━━ SELECTED EXTRACT ━━

In [1]:
import ssl
import re
import nltk
import warnings
import numpy as np
import pandas as pd
from nltk.corpus import stopwords
warnings.filterwarnings('ignore')
ssl._create_default_https_context = ssl._create_unverified_context

# Import custom functions
from modify_df import *
from custom_regex import *
from sentence_processing import *

# Merging Datasets, Data Cleaning

There are currently four different datasets we are using (along with some of their columns):

| Oct 2017  | Nov 2017 - Dec 2017 | Sept 2018 - Feb 2019 | Oct 2019 |
| --- | --- | --- | --- |
| 350K | 390K | 695K | 15K |
| id, date of tweet, text | text, favorited, created | text, location, created | text, language, created at |

We want the date of the tweet and the text content of the tweet itself. We want to focus on tweets are in English.

In [2]:
# Import the datasets
df_oct17 = pd.read_csv('raw_data/oct2017.csv')
df_novdec17 = pd.read_csv('raw_data/novdec17.csv')
df_sept18feb19 = pd.read_csv('raw_data/sept2018feb2019.csv')
df_oct19 = pd.read_csv('raw_data/oct2019.csv')

# Drop columns from each dataframe as necessary
df_oct17 = df_oct17.drop(columns = ['id', 'insertdate', 'twitterhandle', 'followers', 'hashtagsearched',
                                   'tweetid', 'lastcontactdate', 'lasttimelinepull', 'lasttimetweetsanalyzed',
                                   'numberoftweetsanalysed', 'numberoftweetsabouthash', 'actualtwitterdate'])
df_oct17 = df_oct17.loc[:, ~df_oct17.columns.str.contains('^Unnamed')]
df_oct17 = df_oct17.dropna()
df_oct17 = df_oct17.reset_index()
df_novdec17 = df_novdec17.drop(columns = ['favorited', 'favoriteCount', 'replyToSN', 'truncated', 'replyToSID',
                                         'id', 'replyToUID', 'statusSource', 'screenName', 'retweetCount',
                                         'isRetweet', 'retweeted', 'longitude', 'latitude'])
df_novdec17 = df_novdec17.loc[:, ~df_novdec17.columns.str.contains('^Unnamed')]
df_novdec17 = df_novdec17.dropna()
df_novdec17 = df_novdec17.reset_index()
df_sept18feb19 = df_sept18feb19.drop(columns = ['status_id', 'favorite_count', 'retweet_count', 'location',
                                                'followers_count', 'friends_count', 'statuses_count', 'category'])
df_sept18feb19 = df_sept18feb19.dropna()
df_sept18feb19 = df_sept18feb19.reset_index()
df_oct19 = df_oct19.drop(columns = ['Id', 'Lenght', 'Source', 'Favorite_count', 'Retweet_count'])
df_oct19 = df_oct19[df_oct19['Lang'] == 'en']
df_oct19 = df_oct19.drop(columns = ['Lang'])
df_oct19 = df_oct19.dropna()
df_oct19 = df_oct19.reset_index()

━━━
━━ SUPPLIED INFORMATION ━━

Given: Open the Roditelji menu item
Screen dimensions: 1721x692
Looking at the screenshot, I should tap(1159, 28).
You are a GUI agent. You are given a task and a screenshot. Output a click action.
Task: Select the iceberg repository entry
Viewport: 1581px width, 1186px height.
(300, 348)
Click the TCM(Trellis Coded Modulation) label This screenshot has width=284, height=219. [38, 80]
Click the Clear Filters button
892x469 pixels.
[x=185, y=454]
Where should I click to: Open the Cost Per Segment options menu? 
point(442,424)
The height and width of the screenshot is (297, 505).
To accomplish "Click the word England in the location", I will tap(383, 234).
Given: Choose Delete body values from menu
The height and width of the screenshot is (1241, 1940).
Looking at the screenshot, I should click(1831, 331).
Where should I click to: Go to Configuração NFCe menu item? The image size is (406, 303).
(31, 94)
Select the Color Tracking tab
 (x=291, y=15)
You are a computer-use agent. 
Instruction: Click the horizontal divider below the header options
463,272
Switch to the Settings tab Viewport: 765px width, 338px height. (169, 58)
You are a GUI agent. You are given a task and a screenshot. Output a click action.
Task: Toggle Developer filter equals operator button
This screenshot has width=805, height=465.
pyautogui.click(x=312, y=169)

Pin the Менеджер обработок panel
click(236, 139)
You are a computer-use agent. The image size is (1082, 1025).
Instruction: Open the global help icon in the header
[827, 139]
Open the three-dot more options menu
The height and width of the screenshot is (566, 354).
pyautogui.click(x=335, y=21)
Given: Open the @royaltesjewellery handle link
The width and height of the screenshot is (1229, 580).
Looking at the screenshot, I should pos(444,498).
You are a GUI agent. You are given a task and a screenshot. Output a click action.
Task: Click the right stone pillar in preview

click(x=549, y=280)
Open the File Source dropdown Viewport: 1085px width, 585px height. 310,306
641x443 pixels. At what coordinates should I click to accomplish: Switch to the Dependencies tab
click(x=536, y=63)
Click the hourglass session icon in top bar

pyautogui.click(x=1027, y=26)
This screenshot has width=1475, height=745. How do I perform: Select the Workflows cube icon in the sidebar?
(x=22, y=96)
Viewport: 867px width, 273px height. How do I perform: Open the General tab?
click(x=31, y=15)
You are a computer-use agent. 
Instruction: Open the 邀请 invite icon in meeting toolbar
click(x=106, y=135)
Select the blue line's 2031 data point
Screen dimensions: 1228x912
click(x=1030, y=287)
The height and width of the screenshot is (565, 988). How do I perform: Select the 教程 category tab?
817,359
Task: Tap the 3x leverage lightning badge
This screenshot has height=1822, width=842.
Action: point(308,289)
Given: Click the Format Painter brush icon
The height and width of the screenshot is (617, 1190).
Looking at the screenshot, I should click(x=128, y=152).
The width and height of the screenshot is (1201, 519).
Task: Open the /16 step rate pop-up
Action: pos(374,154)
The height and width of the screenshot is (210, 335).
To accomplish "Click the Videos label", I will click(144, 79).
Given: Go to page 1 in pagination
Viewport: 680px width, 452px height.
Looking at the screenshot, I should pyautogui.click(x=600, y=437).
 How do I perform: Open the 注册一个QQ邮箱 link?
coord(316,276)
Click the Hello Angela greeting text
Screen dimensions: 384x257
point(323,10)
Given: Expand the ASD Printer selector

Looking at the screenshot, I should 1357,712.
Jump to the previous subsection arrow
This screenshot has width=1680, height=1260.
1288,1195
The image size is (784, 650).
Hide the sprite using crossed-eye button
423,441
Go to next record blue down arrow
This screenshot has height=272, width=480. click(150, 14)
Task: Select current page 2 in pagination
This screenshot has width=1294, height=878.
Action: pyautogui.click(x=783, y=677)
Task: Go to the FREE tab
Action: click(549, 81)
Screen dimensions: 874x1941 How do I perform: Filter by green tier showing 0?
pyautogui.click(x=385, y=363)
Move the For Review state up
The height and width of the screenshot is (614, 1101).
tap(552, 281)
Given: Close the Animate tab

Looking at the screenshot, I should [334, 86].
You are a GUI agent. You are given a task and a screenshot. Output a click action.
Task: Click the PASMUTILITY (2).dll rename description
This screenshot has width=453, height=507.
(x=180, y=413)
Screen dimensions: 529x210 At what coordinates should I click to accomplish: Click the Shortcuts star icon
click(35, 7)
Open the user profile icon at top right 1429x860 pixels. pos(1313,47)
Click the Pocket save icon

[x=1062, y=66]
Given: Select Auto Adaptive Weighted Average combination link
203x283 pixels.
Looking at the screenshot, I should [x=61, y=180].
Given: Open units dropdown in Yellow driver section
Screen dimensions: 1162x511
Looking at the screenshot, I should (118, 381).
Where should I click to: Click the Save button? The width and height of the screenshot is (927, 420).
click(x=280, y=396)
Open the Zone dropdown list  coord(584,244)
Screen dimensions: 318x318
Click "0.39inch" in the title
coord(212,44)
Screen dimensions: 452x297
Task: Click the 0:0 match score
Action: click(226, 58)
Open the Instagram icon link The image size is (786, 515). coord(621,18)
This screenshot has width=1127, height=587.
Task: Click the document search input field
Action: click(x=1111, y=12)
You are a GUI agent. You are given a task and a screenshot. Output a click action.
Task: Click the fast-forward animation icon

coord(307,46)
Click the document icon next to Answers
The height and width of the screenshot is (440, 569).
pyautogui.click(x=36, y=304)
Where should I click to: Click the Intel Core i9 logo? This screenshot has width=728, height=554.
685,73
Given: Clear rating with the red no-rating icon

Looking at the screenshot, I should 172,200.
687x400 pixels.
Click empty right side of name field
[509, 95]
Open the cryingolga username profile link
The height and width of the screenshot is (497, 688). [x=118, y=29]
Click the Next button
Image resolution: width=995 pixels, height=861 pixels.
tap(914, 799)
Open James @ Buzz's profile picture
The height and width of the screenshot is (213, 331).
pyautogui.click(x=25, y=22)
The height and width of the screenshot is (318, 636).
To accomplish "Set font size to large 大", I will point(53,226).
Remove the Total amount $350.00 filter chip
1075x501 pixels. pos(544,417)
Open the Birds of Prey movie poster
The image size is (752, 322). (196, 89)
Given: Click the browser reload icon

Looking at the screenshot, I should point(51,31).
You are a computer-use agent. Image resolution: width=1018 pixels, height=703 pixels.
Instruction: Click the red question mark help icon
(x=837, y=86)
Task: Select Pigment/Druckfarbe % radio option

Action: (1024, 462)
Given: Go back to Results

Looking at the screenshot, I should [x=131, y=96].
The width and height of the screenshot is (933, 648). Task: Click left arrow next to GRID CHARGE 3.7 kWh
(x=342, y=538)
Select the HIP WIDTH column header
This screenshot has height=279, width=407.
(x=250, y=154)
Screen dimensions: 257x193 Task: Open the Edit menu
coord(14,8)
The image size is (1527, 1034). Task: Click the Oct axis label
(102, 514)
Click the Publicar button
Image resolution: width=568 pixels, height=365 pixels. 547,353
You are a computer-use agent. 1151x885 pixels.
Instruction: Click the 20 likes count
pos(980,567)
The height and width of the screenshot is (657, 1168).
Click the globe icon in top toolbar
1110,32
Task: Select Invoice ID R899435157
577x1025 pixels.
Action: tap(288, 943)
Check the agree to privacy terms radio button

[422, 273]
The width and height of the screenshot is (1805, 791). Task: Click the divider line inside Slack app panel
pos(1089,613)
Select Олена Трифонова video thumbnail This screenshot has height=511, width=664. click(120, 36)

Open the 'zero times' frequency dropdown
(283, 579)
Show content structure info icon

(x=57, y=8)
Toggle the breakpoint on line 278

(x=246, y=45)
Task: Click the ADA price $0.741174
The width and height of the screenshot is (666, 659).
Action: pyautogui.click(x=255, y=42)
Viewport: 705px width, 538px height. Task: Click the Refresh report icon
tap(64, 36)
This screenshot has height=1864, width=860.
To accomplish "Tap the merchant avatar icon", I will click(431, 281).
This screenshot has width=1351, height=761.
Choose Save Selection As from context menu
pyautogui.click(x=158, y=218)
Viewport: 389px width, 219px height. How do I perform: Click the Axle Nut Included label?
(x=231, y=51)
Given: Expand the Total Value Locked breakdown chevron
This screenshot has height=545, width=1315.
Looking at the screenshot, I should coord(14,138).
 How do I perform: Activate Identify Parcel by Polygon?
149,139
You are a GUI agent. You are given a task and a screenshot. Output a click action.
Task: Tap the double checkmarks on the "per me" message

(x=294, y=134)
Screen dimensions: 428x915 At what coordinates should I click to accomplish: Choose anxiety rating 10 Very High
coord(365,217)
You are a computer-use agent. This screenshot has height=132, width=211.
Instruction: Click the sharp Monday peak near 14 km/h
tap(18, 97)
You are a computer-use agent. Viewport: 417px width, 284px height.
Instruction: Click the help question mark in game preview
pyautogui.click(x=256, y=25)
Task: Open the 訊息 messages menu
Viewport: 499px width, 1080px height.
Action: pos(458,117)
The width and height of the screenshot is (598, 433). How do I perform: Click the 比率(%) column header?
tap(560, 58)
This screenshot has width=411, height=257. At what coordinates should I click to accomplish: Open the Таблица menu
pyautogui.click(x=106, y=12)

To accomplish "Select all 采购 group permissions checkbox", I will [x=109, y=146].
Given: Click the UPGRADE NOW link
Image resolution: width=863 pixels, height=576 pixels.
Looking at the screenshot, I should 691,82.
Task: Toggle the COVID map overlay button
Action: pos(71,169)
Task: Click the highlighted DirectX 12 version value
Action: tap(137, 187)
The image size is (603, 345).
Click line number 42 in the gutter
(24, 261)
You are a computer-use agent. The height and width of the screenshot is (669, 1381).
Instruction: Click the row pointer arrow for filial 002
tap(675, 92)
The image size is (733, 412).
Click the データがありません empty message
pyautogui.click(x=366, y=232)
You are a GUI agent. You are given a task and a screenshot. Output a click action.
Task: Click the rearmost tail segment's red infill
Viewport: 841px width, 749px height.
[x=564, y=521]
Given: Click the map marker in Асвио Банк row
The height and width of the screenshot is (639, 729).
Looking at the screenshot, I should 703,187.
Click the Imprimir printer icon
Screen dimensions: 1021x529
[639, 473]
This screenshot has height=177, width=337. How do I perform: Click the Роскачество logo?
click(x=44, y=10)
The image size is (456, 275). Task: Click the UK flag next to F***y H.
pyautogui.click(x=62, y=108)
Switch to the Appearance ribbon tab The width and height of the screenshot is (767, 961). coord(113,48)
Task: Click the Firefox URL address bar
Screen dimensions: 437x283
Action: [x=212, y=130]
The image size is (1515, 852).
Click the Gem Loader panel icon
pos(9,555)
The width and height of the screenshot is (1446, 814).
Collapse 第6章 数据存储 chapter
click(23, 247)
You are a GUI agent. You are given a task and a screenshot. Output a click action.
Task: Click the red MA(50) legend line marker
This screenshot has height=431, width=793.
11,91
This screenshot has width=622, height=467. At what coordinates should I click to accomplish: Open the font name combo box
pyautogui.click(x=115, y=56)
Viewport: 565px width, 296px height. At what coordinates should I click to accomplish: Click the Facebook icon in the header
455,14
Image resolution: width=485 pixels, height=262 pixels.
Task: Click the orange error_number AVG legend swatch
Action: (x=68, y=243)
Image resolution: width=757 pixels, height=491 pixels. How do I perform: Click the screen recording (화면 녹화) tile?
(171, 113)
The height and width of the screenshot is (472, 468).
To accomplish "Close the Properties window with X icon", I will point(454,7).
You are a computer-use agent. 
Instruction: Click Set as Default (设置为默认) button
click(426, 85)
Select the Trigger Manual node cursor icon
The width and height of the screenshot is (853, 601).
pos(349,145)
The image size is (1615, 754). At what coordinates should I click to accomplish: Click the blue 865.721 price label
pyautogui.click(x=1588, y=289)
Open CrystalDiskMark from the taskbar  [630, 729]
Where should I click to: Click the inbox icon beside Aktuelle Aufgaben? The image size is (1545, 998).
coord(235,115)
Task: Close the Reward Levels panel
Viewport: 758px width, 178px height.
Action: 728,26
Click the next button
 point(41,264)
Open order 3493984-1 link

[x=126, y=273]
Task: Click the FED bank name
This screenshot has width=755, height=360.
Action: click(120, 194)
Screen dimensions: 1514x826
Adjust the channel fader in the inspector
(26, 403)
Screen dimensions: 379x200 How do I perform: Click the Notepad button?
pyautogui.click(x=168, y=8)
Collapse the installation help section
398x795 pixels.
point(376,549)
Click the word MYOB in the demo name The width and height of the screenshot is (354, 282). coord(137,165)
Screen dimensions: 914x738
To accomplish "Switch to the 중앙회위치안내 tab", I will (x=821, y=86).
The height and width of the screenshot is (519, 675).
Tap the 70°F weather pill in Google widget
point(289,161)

━━━

TASKS
1. Return each line of the records that contains the string "preview". Case counts.
2. Continue the notebook on merging and cleaning the tweet datasets, starting after its last line.

TASK-BY-TASK RESULTS
1.
Task: Click the right stone pillar in preview
Instruction: Click the help question mark in game preview

2.
In [3]:
df_oct17 = get_oct17_data(df_oct17, 'dateoftweet')
df_novdec17 = get_novdec17_data(df_novdec17, 'created')
df_sept18feb19 = get_sept18feb19_data(df_sept18feb19, 'created_at')
df_oct19 = get_oct19_data(df_oct19, 'Created_at')

# Concatenate all frames
data = pd.concat([df_oct17, df_novdec17, df_sept18feb19, df_oct19])
data = data.reset_index()
data = data.drop(columns = ['index'])

We perform the following operations on the 'Text' column of the dataframe:
* lowercase
* duplicates (keeping duplicate tweets could lead to bias)
* retweets
* hyperlinks
* emojis
* mentions
* length greater than 280
* whitespaces

We also ensure there are no missing values in our dataframe at the end.

In [4]:
# Converting tweets to lowercase
data['Tweet'] = data['Tweet'].apply(lambda x: x.lower() if type(x) == str else x)

# Removing duplicates
data = data.drop_duplicates(subset = 'Tweet', keep = 'first')
data = data.reset_index()
data = data.drop(columns = ['index'])

# Removing 'RT'
data['Tweet'] = data['Tweet'].apply(lambda x: re.sub(r'http://t(?!$)', '', x) if type(x) == str else x)
data['Tweet'] = data['Tweet'].apply(lambda x: x.replace('rt ', '') if type(x) == str else x)
data['Tweet'] = data['Tweet'].apply(lambda x: x.replace('rt', '') if type(x) == str else x)

# Removing emojis
data['Tweet'] = data['Tweet'].apply(lambda x: de_emojify(x) if type(x) == str else x)

# Delete URLs
data['Tweet'] = data['Tweet'].apply(lambda x: re.sub(r'^https?:\/\/.*[\r\n]*', '', x, flags=re.MULTILINE) if type(x) == str else x)

# Remove mentions
data['Tweet'] = np.vectorize(remove_regex)(data['Tweet'], "@[\w]*")

# Remove special characters (except hashtags and apostrophes), replace with whitespace
data['Tweet'] = data['Tweet'].str.replace("[^a-zA-Z#']", " ")

# Remove single hashtags with nothing following them
data['Tweet'] = np.vectorize(remove_regex)(data['Tweet'], " # ")

# Check that there are no tweets greater than 280 characters
data['Tweet Length'] = data['Tweet'].apply(lambda x: len(x))
data = data.loc[data['Tweet Length'] > 280]
data.sort_values(by = ['Tweet Length'], ascending = False)

# Ensure no missing values
data.isna().sum()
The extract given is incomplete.